Of all the lines in these entries, count those that contain "computer" and give only the total.

Dataset entries:
*** Block opens ***
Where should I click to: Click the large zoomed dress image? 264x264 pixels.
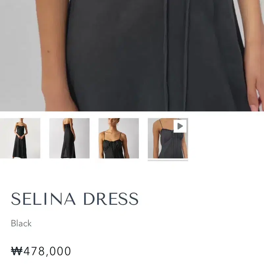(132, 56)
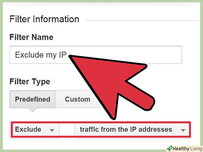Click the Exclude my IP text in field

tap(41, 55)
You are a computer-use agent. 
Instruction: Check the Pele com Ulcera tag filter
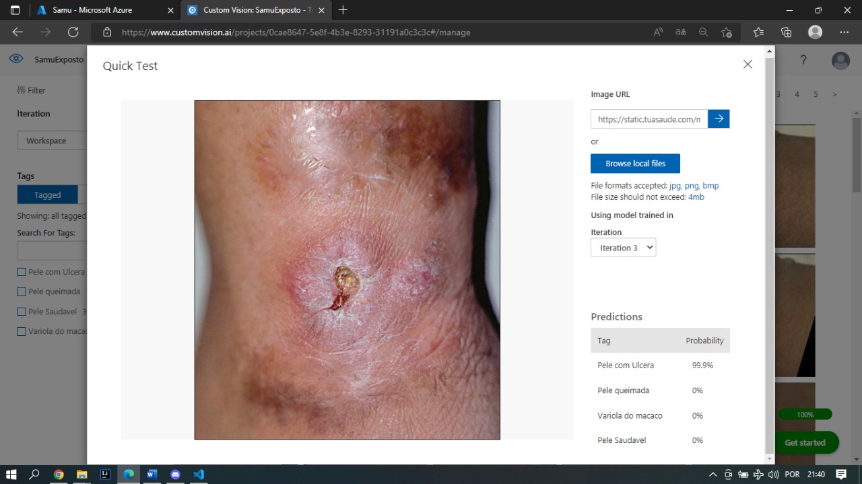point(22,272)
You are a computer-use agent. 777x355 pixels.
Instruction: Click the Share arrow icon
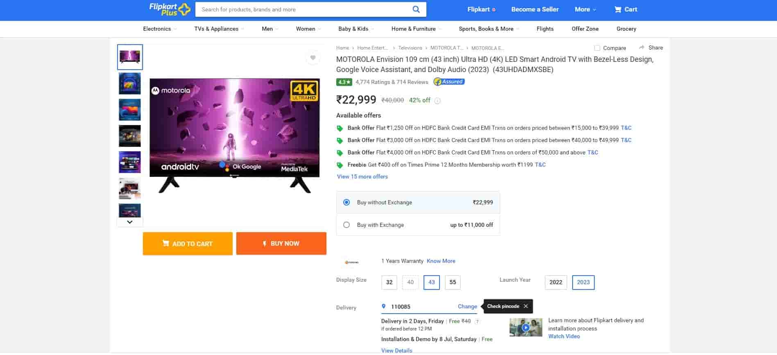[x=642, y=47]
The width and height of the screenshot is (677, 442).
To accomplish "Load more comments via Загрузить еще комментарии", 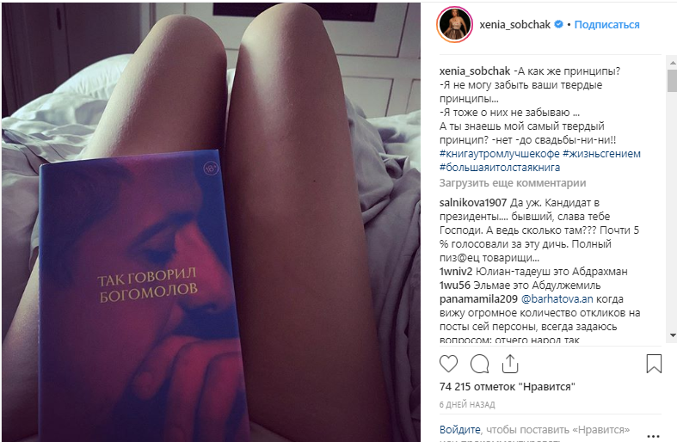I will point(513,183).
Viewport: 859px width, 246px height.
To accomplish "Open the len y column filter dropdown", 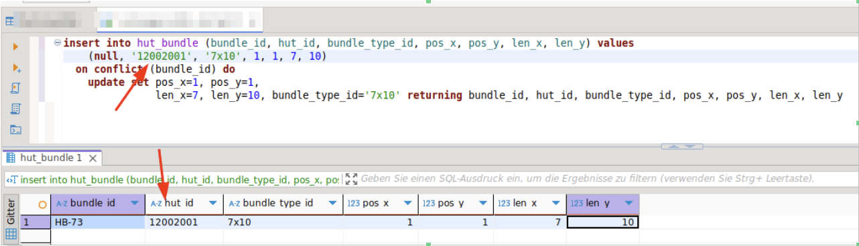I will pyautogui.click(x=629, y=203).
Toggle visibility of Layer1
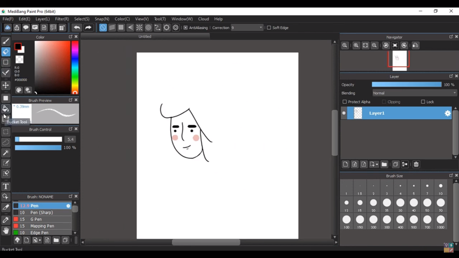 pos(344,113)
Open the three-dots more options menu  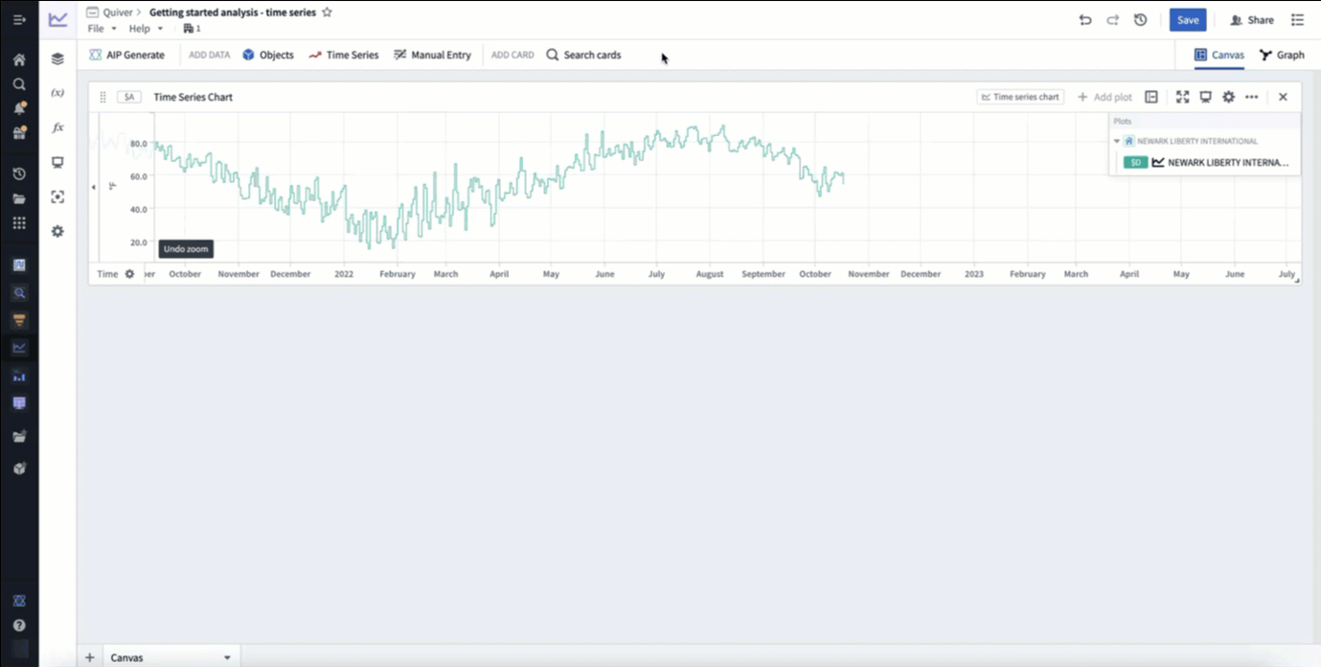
*** Block closes ***
● SOLUTION TO THIS TASK:
2